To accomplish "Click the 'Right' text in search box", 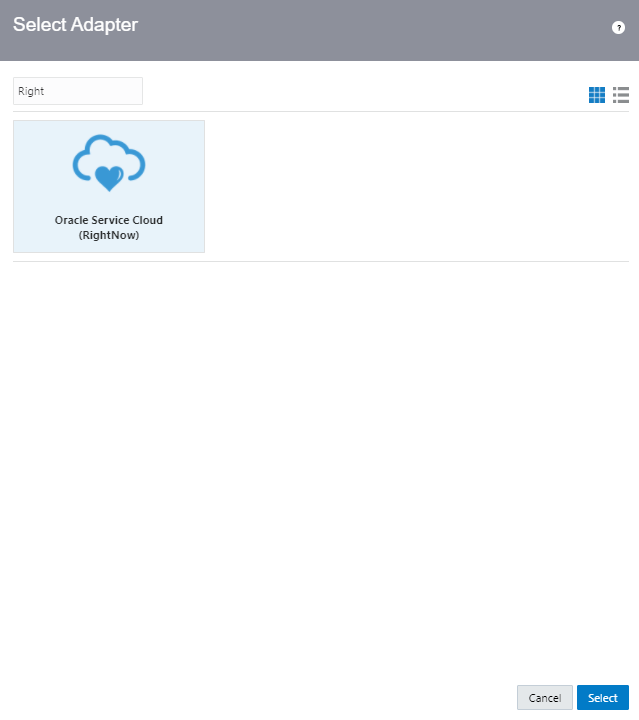I will (31, 91).
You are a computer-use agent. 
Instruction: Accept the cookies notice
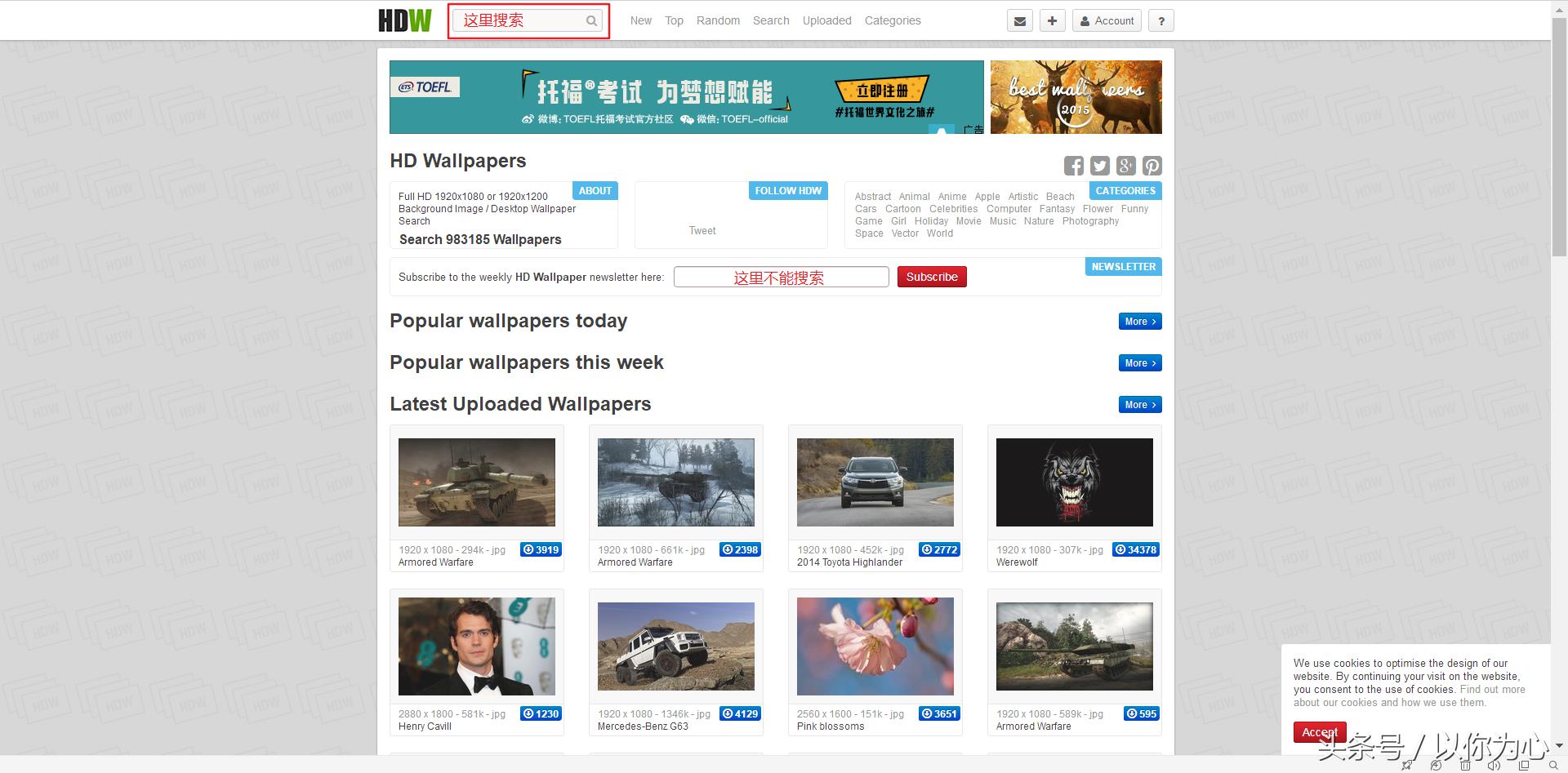click(1319, 732)
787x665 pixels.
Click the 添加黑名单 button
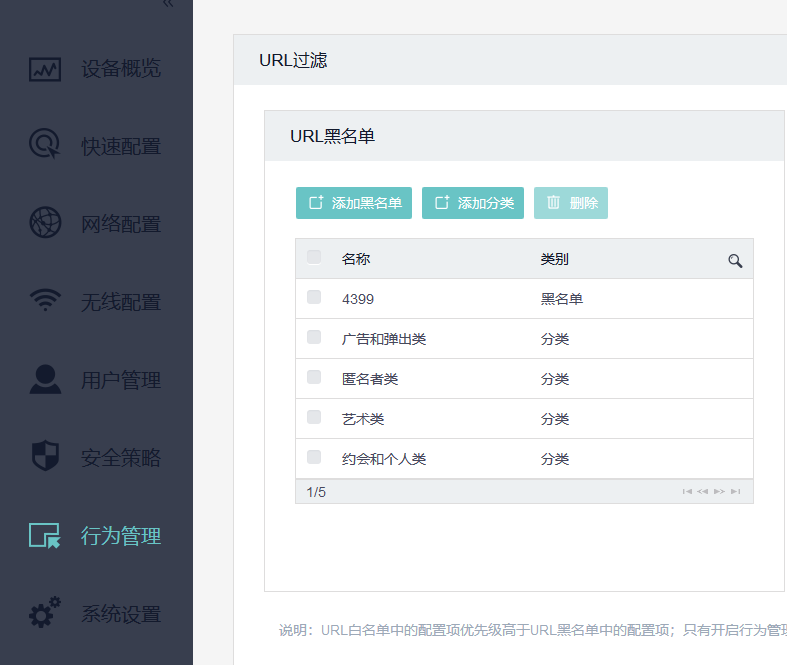(354, 203)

_EXERCISE DESCRIPTION_.
Copy the final stretch of lines, starting at the one that holds "Instruction: Accept the cookies notice" and ending at the last line of the data, exactly; omit pictures.

_ANSWER BOX_.
Instruction: Accept the cookies notice
click(1319, 732)
787x665 pixels.
Click the 添加黑名单 button
(354, 203)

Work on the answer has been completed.